{-# LANGUAGE MultiParamTypeClasses, FunctionalDependencies #-}
{-# OPTIONS_GHC -fno-warn-orphans #-}

Module      :  Text.Regex.Base.Context
Copyright   :  (c) Chris Kuklewicz 2006
License     :  BSD-style (see the file LICENSE)

Maintainer  :  libraries@haskell.org, textregexlazy@personal.mightyreason.com
Stability   :  experimental
Portability :  non-portable (MPTC+FD)

This is a module of instances of 'RegexContext' (defined in
Text.Regex.Base.RegexLike).  Nothing else is exported.  This is
usually imported via the Text.Regex.Base convenience package which
itself is re-exported from newer Text.Regex.XXX modules provided by
the different regex-xxx backends.

These instances work for all the supported types and backends
interchangably.  These instances provide the different results that
can be gotten from a match or matchM operation (often via the @=~@ and
@=~~@ operators with combine @makeRegex@ with @match@ and @matchM@
respectively).  This module name is Context because they operators are
context dependent: use them in a context that expects an Int and you
get a count of matches, use them in a Bool context and get True if
there is a match, etc.

@RegexContext a b c@ takes a regular expression suppied in a type 'a'
generated by 'RegexMaker' and a target text supplied in type 'b' to a
result type 'c' using the 'match' class function.  The 'matchM' class
function works like 'match' unless there is no match found, in which
case it calls 'fail' in the (arbitrary) monad context.

There are a few type synonyms from RegexLike that are used here:

-- | 0 based index from start of source, or (-1) for unused
type MatchOffset = Int
-- | non-negative length of a match
type MatchLength = Int
type MatchArray = Array Int (MatchOffset, MatchLength)
type MatchText source = Array Int (source, (MatchOffset, MatchLength))

There are also a few newtypes that used to prevent any possible
overlap of types, which were not needed for GHC's late overlap
detection but are needed for use in Hugs.
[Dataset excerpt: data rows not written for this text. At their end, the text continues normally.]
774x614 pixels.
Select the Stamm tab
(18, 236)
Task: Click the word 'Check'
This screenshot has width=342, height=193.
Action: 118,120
newtype AllSubmatches f b = AllSubmatches {getAllSubmatches :: (f b)}
newtype AllTextSubmatches f b = AllTextSubmatches {getAllTextSubmatches :: (f b)}
newtype AllMatches f b = AllMatches {getAllMatches :: (f b)}
newtype AllTextMatches f b = AllTextMatches {getAllTextMatches :: (f b) }

The newtypes' @f@ parameters are the containers, usually @[]@ or
@Array Int@, (where the arrays all have lower bound 0).

The two *Submatches newtypes return only information on the first
match.  The other two newtypes return information on all the
non-overlapping matches.  The two *Text* newtypes are used to mark
result types that contain the same type as the target text.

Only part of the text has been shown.